一方で、初公開から 1 年の間に追加・洗練された要素も多い。AGENTS.md によるリポジトリ単位の動作設定、config.toml による利用者ごとのカスタマイズ、`model_reasoning_effort` を使った推論深さの調整、そして 2026 年 6 月 25 日に公開された zsh プラグイン(codex-zsh-v0.1.0)などは、発表時点では言及されていなかった仕組みだ。これらは「エージェントを使いこなすための設定体系」として順次加わり、Codex をより細かく制御できる環境が整ってきた(出典: https://github.com/openai/codex )。

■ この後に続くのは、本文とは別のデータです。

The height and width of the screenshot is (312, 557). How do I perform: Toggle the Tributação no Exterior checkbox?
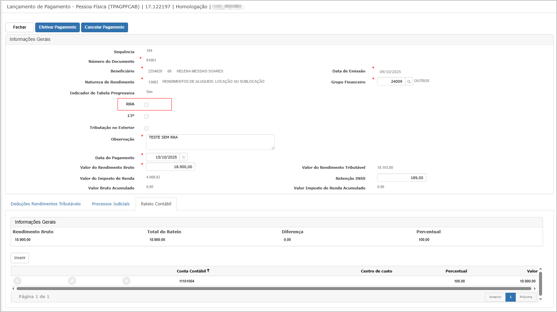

初公開のブログポストが示した「エージェントに任せる」という方向性は変わっていないが、任せ方の語彙が増えたのがこの 1 年の変化だ。単に「指示してコードを書かせる」ではなく、どのモデルで・どれだけ考えさせ・どの範囲まで自律実行させるかを設定で制御できるようになった。Codex がどこから来てどこにいるのかを把握することは、これから使い始める人にとっても、すでに使っている人にとっても、道具の選び方を見直すきっかけになる。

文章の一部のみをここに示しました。